Building from zero after addiction, prison, and a felony(gavinray97.github.io)
879 points | 397 commentspage 6
Vaslo 23 hours ago|
As a libertarian right leaning guy I opened your story with pessimism but I really enjoyed it and greatly appreciated the personal responsibility you took in your situation. People should be inspired by this - it’s precisely because of personal responsibility that you are so successful.
mexicocitinluez 14 hours ago||
> it’s precisely because of personal responsibility that you are so successful.

No it's not. It's absolutely not personal responsibility that gets people through addiction.

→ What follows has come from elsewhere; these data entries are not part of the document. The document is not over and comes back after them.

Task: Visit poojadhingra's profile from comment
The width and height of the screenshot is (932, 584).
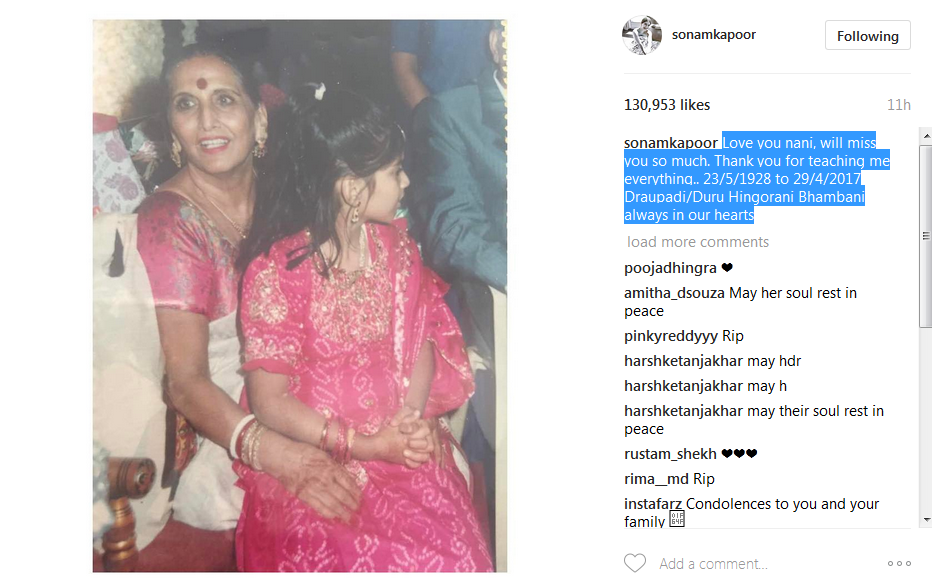Action: click(670, 268)

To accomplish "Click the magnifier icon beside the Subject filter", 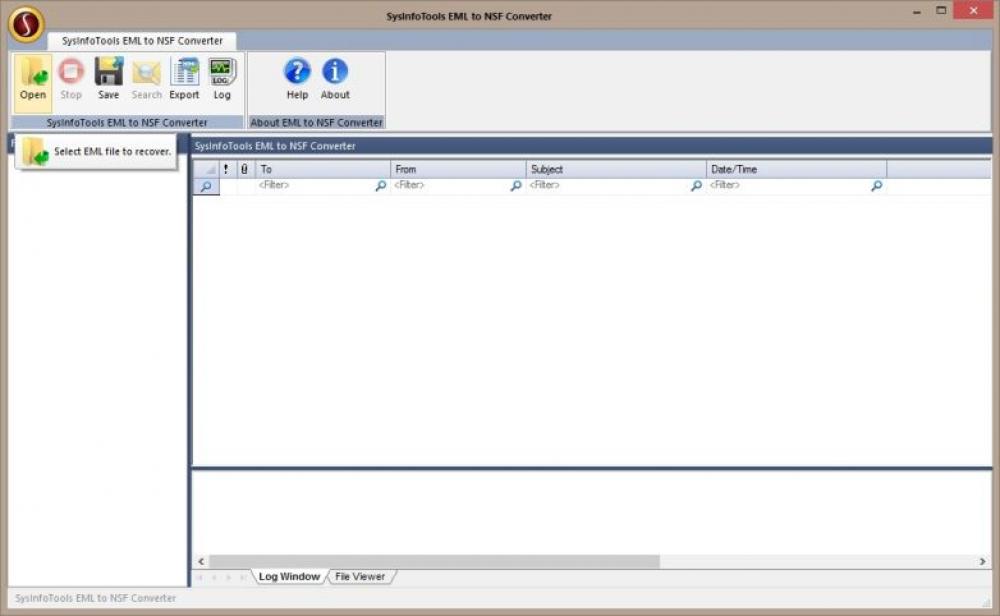I will (x=695, y=186).
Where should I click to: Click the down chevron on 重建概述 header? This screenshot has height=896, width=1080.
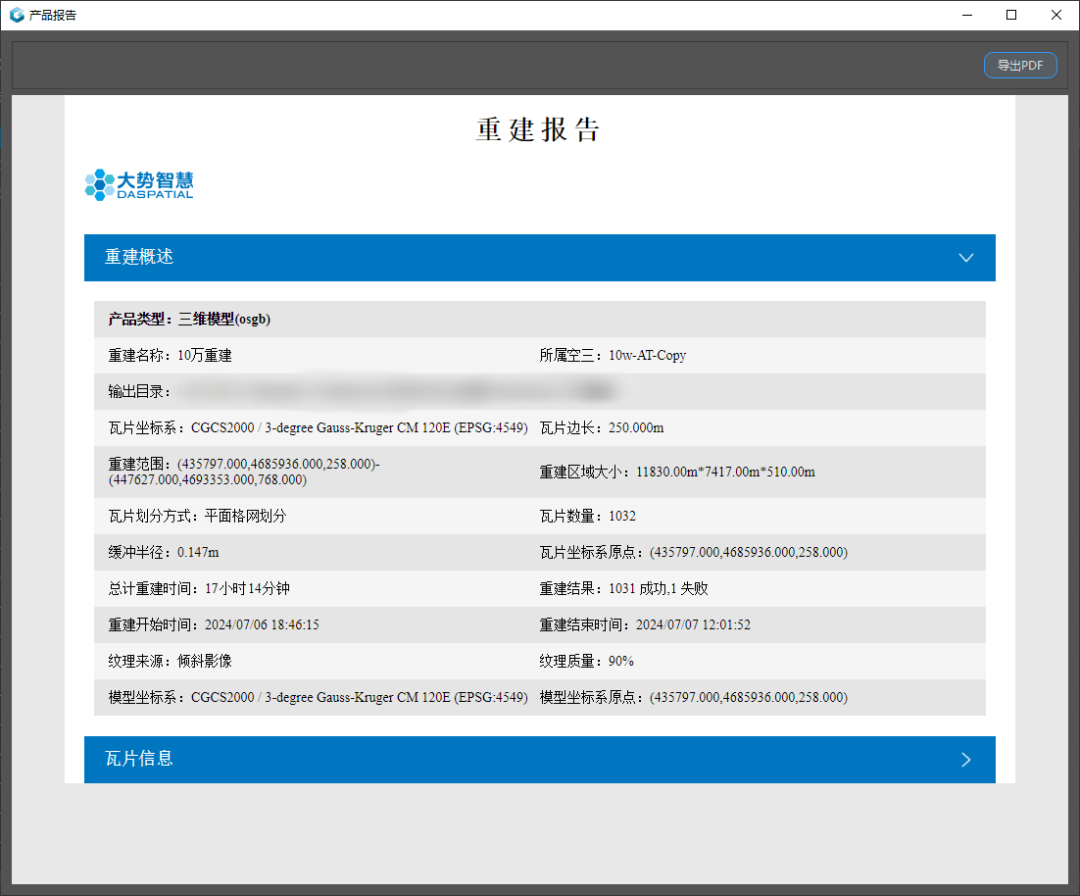(966, 258)
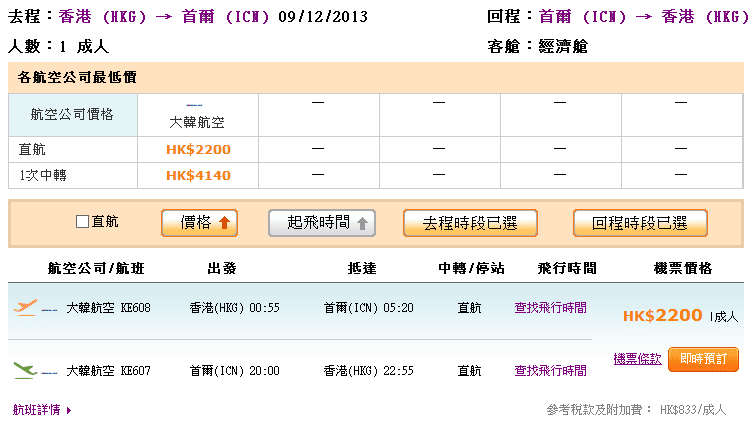Click the airline logo beside flight KE608
The height and width of the screenshot is (428, 750).
(x=26, y=308)
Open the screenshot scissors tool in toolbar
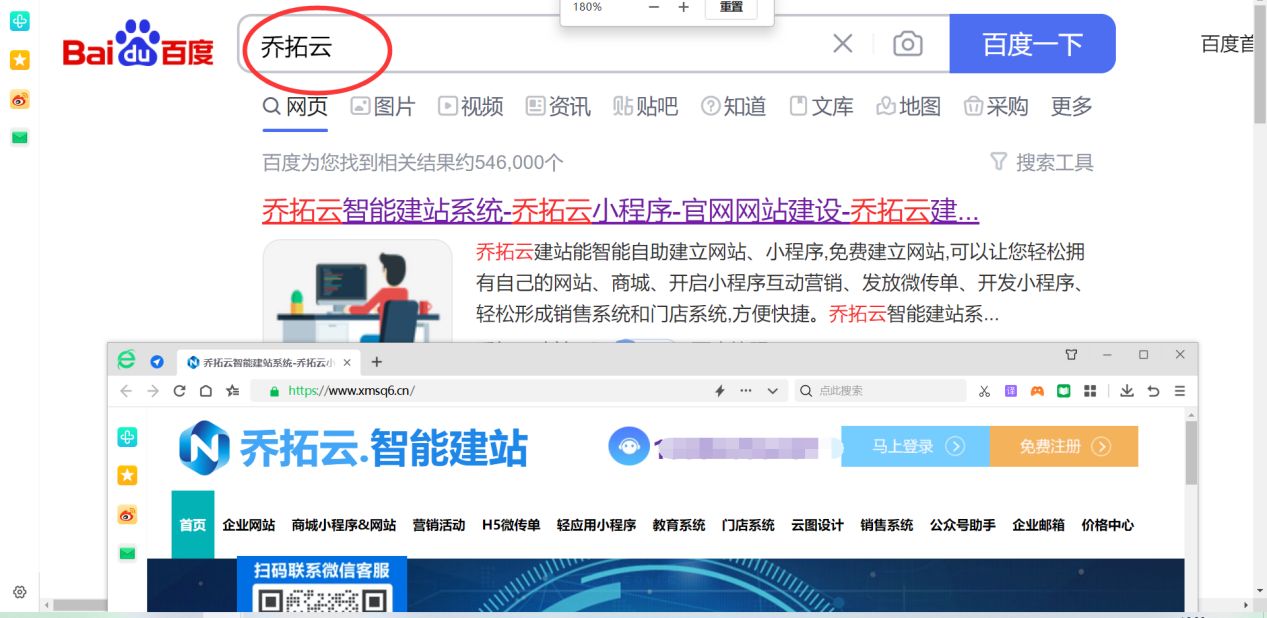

And if you read the entire article, this should stand out:

> I don't tell this story because I think it is clean, heroic, or universally applicable -- It isn't. I made TERRIBLE choices. I hurt people who loved me. I wasted chances that other people would have killed for. And even when I finally started doing the right things, I still needed luck, help, timing, forgiveness, and people willing to judge me by what I could do next instead of only by what I had done before.

That doesn't sound like personal responsibility that sounds like having people around you that stick around even after you mess up.

I've been an addict for over 20 years (and spent the last 10 clean). I've been in close to a dozen treatment centers. What set me apart from the others (and why I technically "made" it) had very little to do with me. What set me apart was having an insane support system and grace from people who loved me.

gavinray 13 hours ago||
I think it's a bit of a mix of both.

I could not have climbed out of the hole I dug on my own, that I am almost CERTAIN of.

At the same time, if I had felt as though I were owed "more", and indignant about being "wronged", I think it would have made me slightly vindictive and less-positive.

To me, "Libertarianism" is about the power of personal-effort and opportunity. Not everything will pan out if you "just try hard and long enough", but at least THINKING it will (even if you know it's unlikely) feels like a better mindset to me than the alternative.

anthonylevine 12 hours ago||
I was commenting too much, and thus can't reply with the same account, but I wanted to say I do agree with the fact that while you can't control what happened to you in the past (and maybe even what led you to drugs in the first place), your addiction is yours and having a victim-complex (warranted or not) is pretty detrimental to getting clean.

I was pretty fortunate in that while I may not have had the picture perfect childhood, my family was always there for me and in no way shaped my decisions to use. So even if I wanted to feel like a victim, I'd get snapped out of it pretty quickly.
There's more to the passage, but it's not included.